**EXTRACTED TEXT**.
# A "Close Shave"



## threefsh (Apr 25, 2011)

Cooper tried to commit suicide yesterday morning. Thank God he didn't swallow any of the blades. I also couldn't find any cuts in his mouth. This dog is going to give me a heart attack.


----------



## dmak (Jul 25, 2012)

Wow


----------



## flynnandlunasmom (May 28, 2012)

ugh, threefsh, I'm so glad he's ok!

Luna did this same thing last year. Same thing as Cooper - no cuts and no blood, but still the fear of "what might have been" was enough to nearly give me a heart attack as well!


----------



## hotmischief (Mar 11, 2012)

So glad he is okay - have to say he has bad taste in toys


----------



## AcadianTornado (Jul 30, 2012)

Its AMAZING the amount of times I catch him randomly chewing on something and a little voice goes by and tells me I should rush to put my hand in his mouth to prick whatever it is he's chomping on... 9 times out of 10 it's something he shouldn't be chomping on... I know his usual ok spots where he chews on things but when we're somewhere we're not usually and I hear cricks and crunches well I usually run to take that piece of plastic he's slurped up from someone's car...

**PROVIDED MATERIAL**.

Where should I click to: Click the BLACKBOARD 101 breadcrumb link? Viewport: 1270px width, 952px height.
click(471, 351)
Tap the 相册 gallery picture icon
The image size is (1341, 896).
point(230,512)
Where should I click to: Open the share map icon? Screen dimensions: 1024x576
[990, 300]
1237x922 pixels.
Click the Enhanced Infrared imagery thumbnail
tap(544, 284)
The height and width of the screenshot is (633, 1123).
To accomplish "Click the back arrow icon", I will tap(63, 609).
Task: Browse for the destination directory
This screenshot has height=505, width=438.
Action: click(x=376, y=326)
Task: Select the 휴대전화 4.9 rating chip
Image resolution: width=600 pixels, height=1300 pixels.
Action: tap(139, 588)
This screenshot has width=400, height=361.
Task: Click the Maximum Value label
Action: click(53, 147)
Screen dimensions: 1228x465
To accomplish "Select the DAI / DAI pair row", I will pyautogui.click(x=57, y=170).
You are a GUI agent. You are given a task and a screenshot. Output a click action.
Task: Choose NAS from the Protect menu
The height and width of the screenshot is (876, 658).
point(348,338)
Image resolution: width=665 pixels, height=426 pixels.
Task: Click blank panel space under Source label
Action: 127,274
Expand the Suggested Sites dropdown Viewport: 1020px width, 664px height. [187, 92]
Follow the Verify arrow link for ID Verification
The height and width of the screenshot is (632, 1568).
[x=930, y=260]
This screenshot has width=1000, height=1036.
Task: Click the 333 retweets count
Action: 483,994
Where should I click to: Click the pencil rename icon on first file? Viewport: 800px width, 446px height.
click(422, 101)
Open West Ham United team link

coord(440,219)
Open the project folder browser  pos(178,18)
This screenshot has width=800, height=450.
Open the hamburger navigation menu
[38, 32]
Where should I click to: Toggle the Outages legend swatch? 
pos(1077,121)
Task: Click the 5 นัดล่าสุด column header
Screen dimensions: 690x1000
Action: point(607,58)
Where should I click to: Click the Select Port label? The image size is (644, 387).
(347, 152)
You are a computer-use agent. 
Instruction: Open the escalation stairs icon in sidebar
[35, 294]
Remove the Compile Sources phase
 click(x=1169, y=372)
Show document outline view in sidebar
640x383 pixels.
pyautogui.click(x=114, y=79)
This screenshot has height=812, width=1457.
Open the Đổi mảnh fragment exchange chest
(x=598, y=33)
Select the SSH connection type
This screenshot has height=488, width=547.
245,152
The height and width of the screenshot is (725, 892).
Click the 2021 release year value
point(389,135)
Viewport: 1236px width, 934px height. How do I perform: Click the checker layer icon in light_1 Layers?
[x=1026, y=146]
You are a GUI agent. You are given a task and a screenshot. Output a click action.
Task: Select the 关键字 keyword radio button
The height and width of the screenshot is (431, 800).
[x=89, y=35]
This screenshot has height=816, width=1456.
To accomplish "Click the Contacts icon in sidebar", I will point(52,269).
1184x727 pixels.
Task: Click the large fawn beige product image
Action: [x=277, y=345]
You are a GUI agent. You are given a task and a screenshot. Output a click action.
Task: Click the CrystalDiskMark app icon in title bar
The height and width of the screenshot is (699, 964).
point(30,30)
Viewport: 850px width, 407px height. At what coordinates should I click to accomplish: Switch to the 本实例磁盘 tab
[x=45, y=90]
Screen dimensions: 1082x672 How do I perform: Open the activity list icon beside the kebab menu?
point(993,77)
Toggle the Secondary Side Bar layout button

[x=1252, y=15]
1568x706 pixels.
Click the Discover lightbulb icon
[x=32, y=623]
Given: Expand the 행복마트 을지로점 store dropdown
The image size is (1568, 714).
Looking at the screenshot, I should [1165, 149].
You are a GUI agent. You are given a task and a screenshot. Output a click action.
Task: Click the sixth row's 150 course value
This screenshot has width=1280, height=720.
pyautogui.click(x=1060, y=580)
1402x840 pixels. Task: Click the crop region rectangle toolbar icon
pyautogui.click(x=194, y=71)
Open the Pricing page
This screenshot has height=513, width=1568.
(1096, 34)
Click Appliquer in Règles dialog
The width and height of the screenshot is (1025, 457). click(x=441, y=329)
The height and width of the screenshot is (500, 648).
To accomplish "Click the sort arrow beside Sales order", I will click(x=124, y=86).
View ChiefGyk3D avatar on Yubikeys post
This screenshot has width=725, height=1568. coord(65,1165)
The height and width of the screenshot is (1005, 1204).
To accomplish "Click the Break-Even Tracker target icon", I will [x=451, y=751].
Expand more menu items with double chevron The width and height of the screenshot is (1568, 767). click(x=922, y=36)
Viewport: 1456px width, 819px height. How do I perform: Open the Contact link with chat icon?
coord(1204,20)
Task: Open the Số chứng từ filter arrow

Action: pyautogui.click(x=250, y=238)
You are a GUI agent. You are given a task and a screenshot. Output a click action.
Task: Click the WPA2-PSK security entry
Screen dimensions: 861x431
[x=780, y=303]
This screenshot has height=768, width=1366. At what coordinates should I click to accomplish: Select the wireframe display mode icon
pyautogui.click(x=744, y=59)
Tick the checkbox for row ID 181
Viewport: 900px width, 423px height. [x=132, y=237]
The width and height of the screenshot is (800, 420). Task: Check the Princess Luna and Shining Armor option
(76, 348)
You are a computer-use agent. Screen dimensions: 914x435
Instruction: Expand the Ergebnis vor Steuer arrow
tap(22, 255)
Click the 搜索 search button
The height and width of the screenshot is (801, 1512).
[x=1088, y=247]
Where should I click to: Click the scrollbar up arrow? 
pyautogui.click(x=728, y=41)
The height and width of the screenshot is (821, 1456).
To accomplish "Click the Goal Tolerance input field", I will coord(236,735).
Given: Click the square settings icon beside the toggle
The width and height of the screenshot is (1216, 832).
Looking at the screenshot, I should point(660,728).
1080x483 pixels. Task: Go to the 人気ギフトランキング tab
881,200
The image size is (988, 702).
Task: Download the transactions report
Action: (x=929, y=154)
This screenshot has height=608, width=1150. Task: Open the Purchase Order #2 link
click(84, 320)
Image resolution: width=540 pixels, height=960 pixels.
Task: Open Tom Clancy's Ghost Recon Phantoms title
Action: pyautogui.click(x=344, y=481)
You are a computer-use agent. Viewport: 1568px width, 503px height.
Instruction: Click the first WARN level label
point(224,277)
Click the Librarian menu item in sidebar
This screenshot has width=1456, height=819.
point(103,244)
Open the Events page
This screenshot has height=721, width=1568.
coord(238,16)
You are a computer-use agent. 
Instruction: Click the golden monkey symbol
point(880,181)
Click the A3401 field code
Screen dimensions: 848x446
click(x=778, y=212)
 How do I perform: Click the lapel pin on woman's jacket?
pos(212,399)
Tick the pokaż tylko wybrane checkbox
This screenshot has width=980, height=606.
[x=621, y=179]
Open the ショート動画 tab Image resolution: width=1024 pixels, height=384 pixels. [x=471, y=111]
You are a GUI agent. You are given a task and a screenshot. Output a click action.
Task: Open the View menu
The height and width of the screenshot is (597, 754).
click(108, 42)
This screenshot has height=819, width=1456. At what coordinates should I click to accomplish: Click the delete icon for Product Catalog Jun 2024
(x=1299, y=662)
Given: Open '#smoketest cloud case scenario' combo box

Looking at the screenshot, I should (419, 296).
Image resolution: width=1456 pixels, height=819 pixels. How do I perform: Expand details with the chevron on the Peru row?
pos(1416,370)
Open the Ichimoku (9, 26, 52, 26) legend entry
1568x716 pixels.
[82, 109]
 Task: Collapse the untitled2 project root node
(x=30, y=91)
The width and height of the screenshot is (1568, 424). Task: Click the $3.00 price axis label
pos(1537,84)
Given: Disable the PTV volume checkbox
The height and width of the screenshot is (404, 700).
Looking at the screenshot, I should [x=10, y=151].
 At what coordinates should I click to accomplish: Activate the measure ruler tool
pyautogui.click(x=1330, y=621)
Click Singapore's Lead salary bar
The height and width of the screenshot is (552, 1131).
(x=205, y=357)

**YOUR GOAL**.
Repeat the part of the forum thread about Cooper that begins at the words "Luna did this" and stops after "attack as well!".

**OUTPUT FOR THIS EXERCISE**.
Luna did this same thing last year. Same thing as Cooper - no cuts and no blood, but still the fear of "what might have been" was enough to nearly give me a heart attack as well!